Dan Miller, a psychologist at James Cook University in Australia, said the findings from the study offer useful information, but cautioned it may not be especially relevant to improving human detection of deepfakes — at least not yet, because the method requires sophisticated mathematical modeling of light. However, he noted “the findings could inform the development of deepfake detection software.”
And software appears like it will be necessary, given how sophisticated the fakes are becoming. In a 2023 study, Miller assessed how well participants could spot a deepfake video, providing one group with a list of visual artifacts — like shadows or lighting — they should look for. But the research found that intervention didn’t work at all.
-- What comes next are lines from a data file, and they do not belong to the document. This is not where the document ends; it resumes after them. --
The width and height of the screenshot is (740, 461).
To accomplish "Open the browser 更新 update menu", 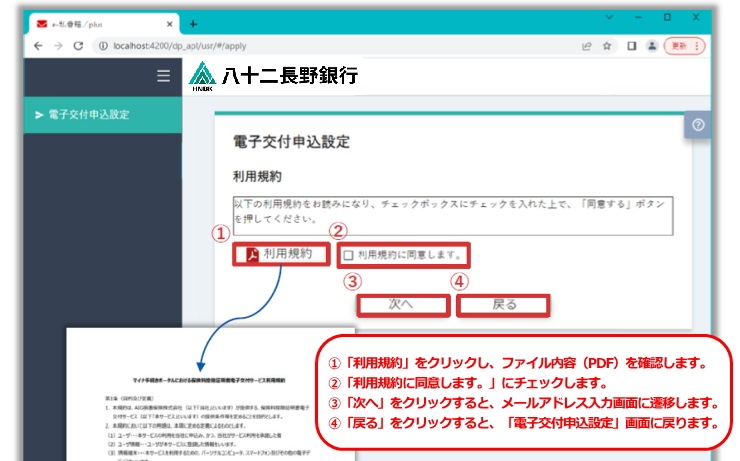I will tap(686, 46).
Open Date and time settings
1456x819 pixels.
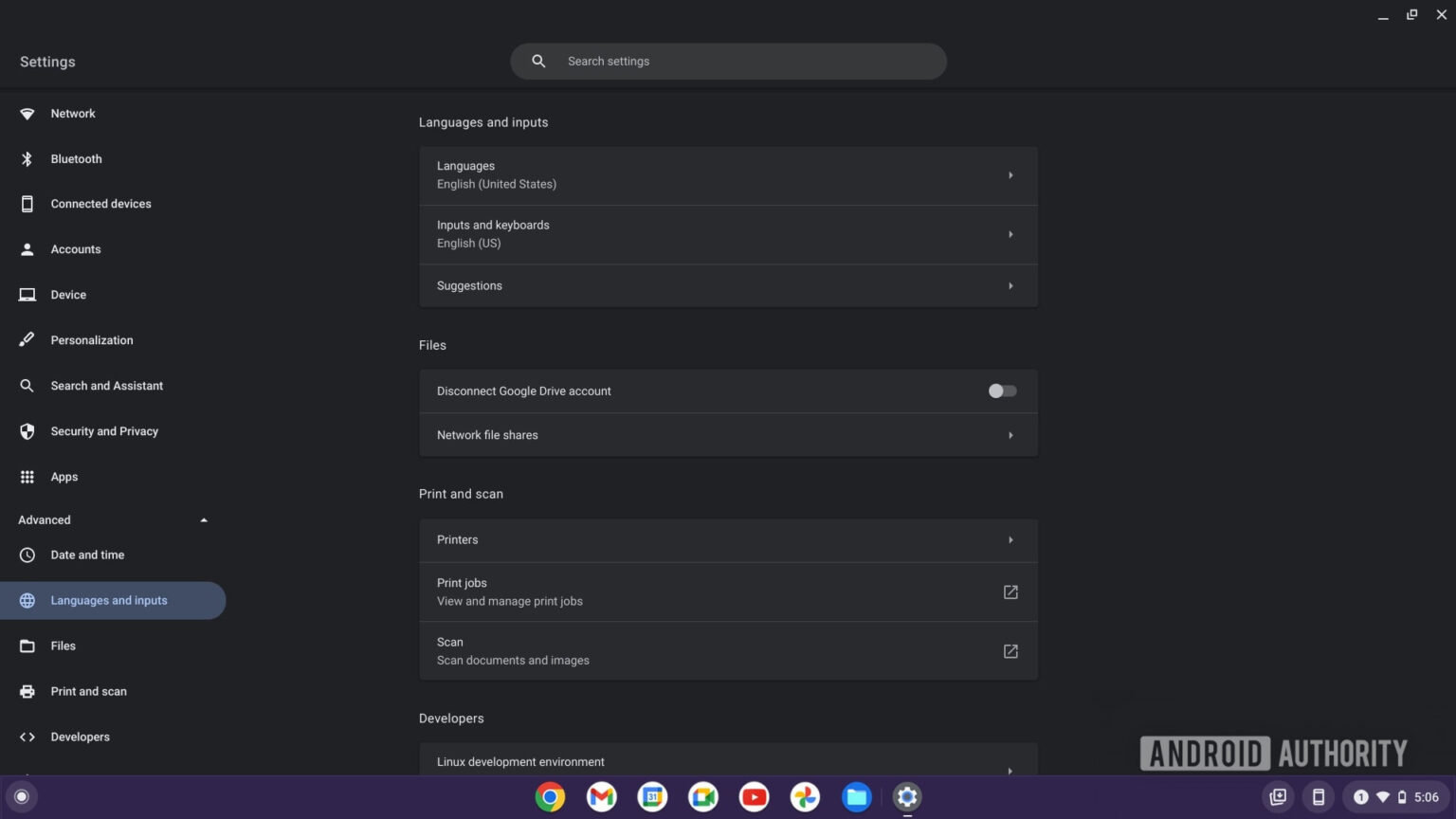click(x=87, y=555)
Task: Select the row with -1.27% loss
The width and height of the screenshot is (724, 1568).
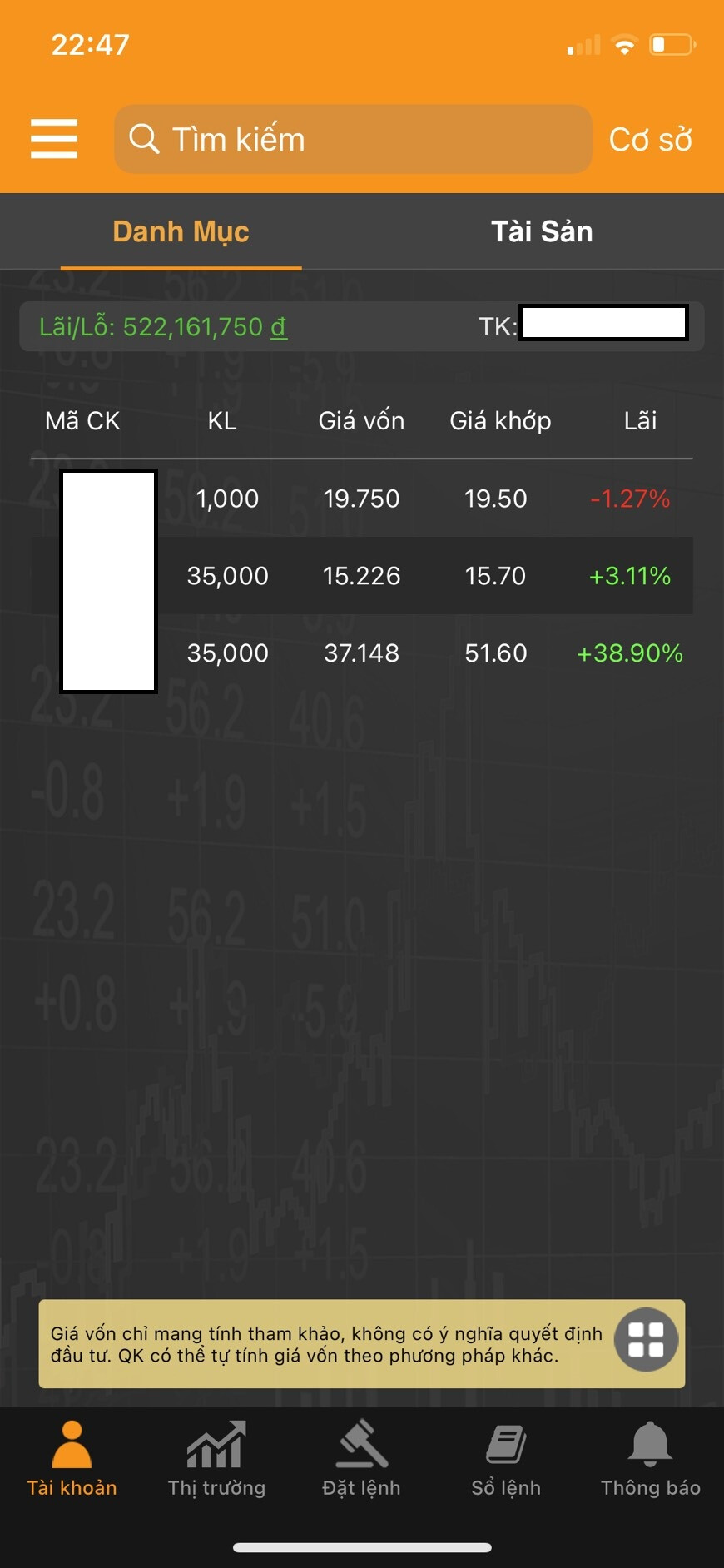Action: pyautogui.click(x=416, y=499)
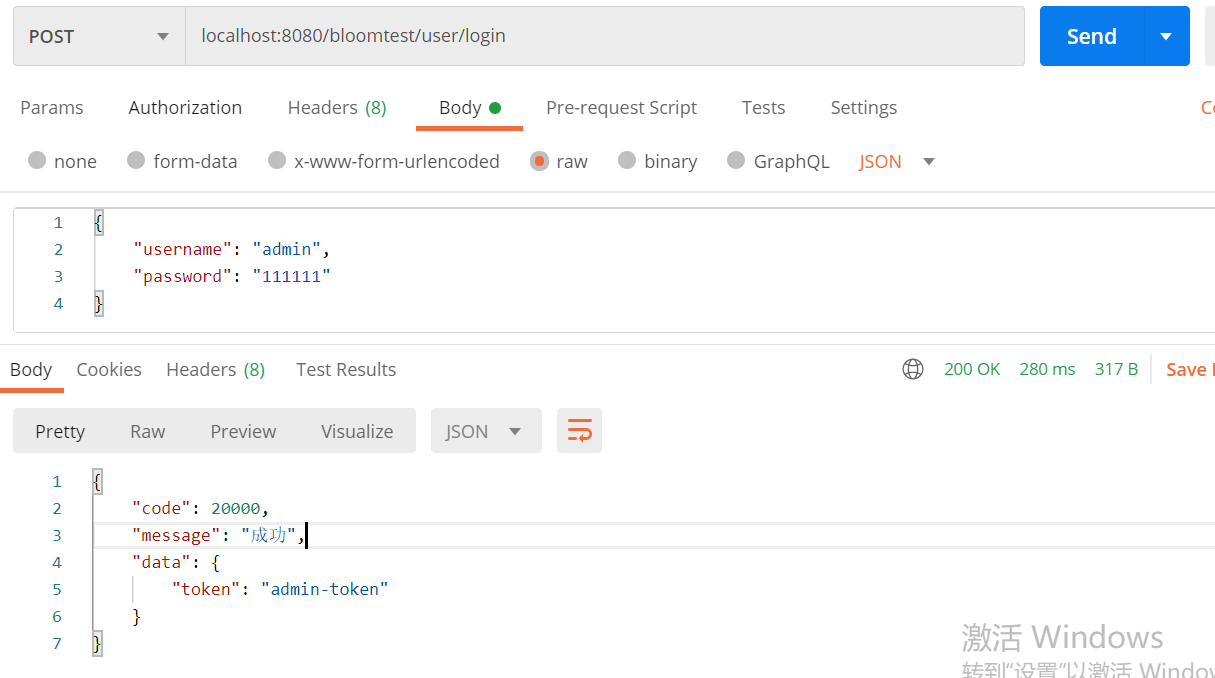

Subjects were only able to spot the fakes as well as a control group who hadn’t been given the tips (this kind of suggests my personal mini-experiment above could be an outlier).
The entire field of AI feels like it has been moving at lightspeed since ChatGPT dropped in late 2022. Pimbblet suggests the pair’s approach would work with other AI image generators, but notes it’s also likely newer models will be able to “solve the physics lighting problem.”
This research also raises an interesting question: If AI can generate reflections that can be assessed with astronomy-based methods… could AI also be used to generate entire galaxies?
Pimbblet says there have been forays into that realm. He points to a study from 2017 which assessed how well “generative adversarial networks” or GANs (the technology underpinning AI generators like Midjourney or ChatGPT) could recapitulate galaxies from degraded data. Observing telescopes on Earth and in space can be limited by noise and background, causing blurring and loss of quality (Even stunning James Webb Space Telescope images require some cleaning up).
In the 2017 study, researchers trained a large AI model on images of galaxies, then used the model to try and recover degraded imagery. It wasn’t always perfect — but it was certainly possible to recover features of the galaxies from low-quality imagery.
A preprint study, in 2019, similarly used GANs to simulate entire galaxies.
The researchers suggest the work would be useful as huge amounts of data pour in from missions observing the universe. There’s no way to look through all of it, so we may need to turn to AI. Generating these galaxies with AI could then, in turn, train AI to hunt for specific kinds of actual galaxies in huge datasets. It all sounds a bit dystopian, but, then again, so does detecting unreal faces with subtle changes in the reflections in their eyeballs.